このあたりはまだ手探りで改善しているのだが、webui上の番号やタイトルを指定して、「これにこの月のPDFを添付して!」という雑な指定でもスキルだといい感じに解釈して作業してくれる. 一括添付もできる. 決まりきった作業ならばスクリプトでもできるが、スキルだとこういう雑な指示でいけるのがいい.
API実装はyamlをClaude Codeに読ませるだけ
API仕様について. 楽だったのは、yamlでも仕様をダウンロードできるので、それをClaude Codeに読ませるだけでいい感じにスクリプト実装してくれる. ただ、ドキュメントで不明確なところは、実際に試行錯誤しながら仕様を探る必要があった.
おわりに
できたこと
ある月次サブスクのベンダー1件について試したところ、5ヶ月ぶん(Invoice 5枚 + Receipt 5枚 = 10ファイル)が一気にリポジトリに配置され、対応する仕訳に証憑が添付されるところまで通った.
人間がやることは、
/receipt-import <vendor>と打つ- 配置結果を確認して 承認する
/voucher-attach --vendor <vendor>と打つ- dry-run の計画を確認して
--applyを承認する
これだけ. 簡単なお仕事. イワシの目は赤ちゃんの輝きを取り戻した👶
自動化とその手間のトレードオフは去年からゲームチェンジした
このメールからPDFダウンロードしてアップロードだけで3時間かかっている. この作業をスクリプトで自動化するのと、自動化しないで人力で頑張るのとどちらがいいのかということは、よく悩んできた.
ただそれも、去年あたりからClaude Codeでゲームチェンジした気がする. ちょっとくらいの自動化ならば、ちょっと頑張ればできる. 今回は3時間だが、横展開すればほかの作業も効率化できるはず.
未来の確定申告の完全自動化を垣間見た
今回やったことは、ひとつのワークフローの切り出しだが、面倒な税務作業はこの勢いでどんどん自動化できるだろう. 夢に見たことが、たぶん数年のうちに達成される. これは最高にワクワクする感動だった.
未来は確定申告はボタンをポチるだけで終わりなのか?税理士という仕事はなくなり、税務アドバイザーみたいな一部の仕事として残るのか?

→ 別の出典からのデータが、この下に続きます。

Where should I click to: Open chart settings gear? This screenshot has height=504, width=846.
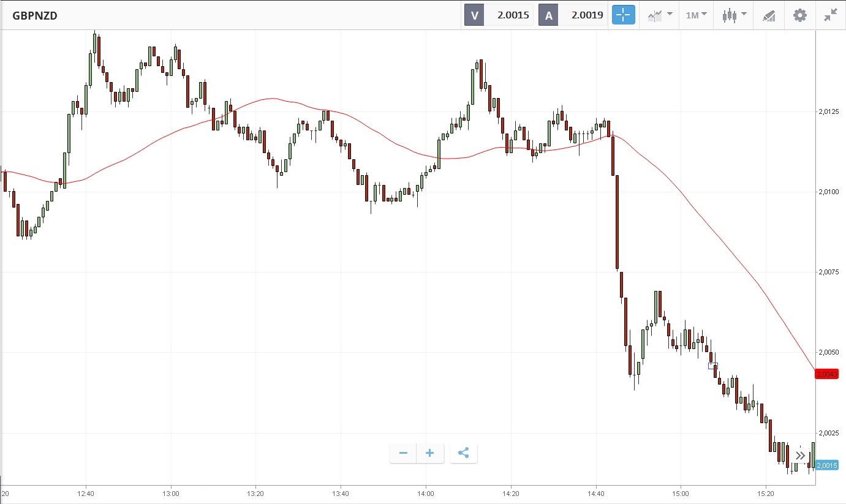tap(800, 15)
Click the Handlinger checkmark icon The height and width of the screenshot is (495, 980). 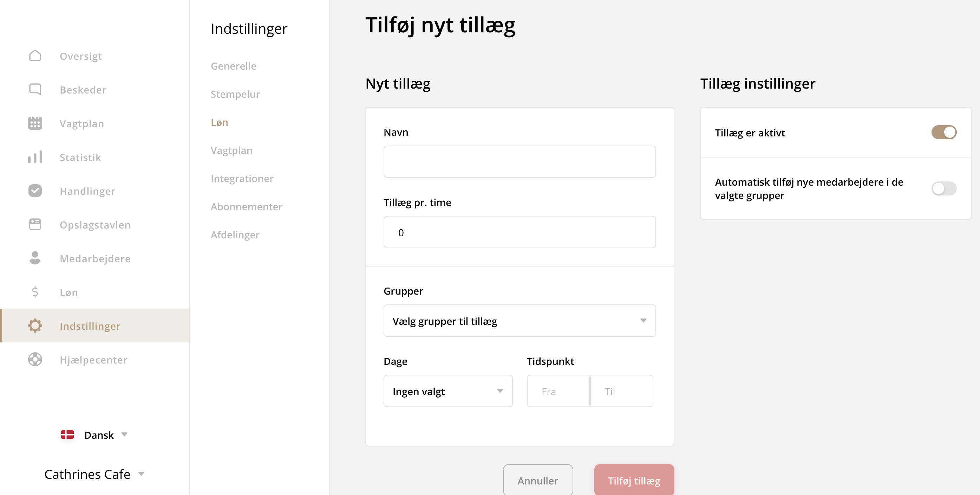(35, 191)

3ヶ月前の2月のAI解説動画で2, 性能!=便利さではないという説明の例として確定申告があげられていたことを思い出した. 情報が電子で一ヶ所にあればAIは確定申告はできるが、現実はそうならないのは、既存の仕組みがおいつかないという話があった.
しかし、3月のMFクラウドやFreeeのAPI/MCP公開によって、なにか新しいトビラが開いた気がした. たぶんあとは、仕組みを整えていく作業をひたすら整えて便利にしていく作業となるのだろうか.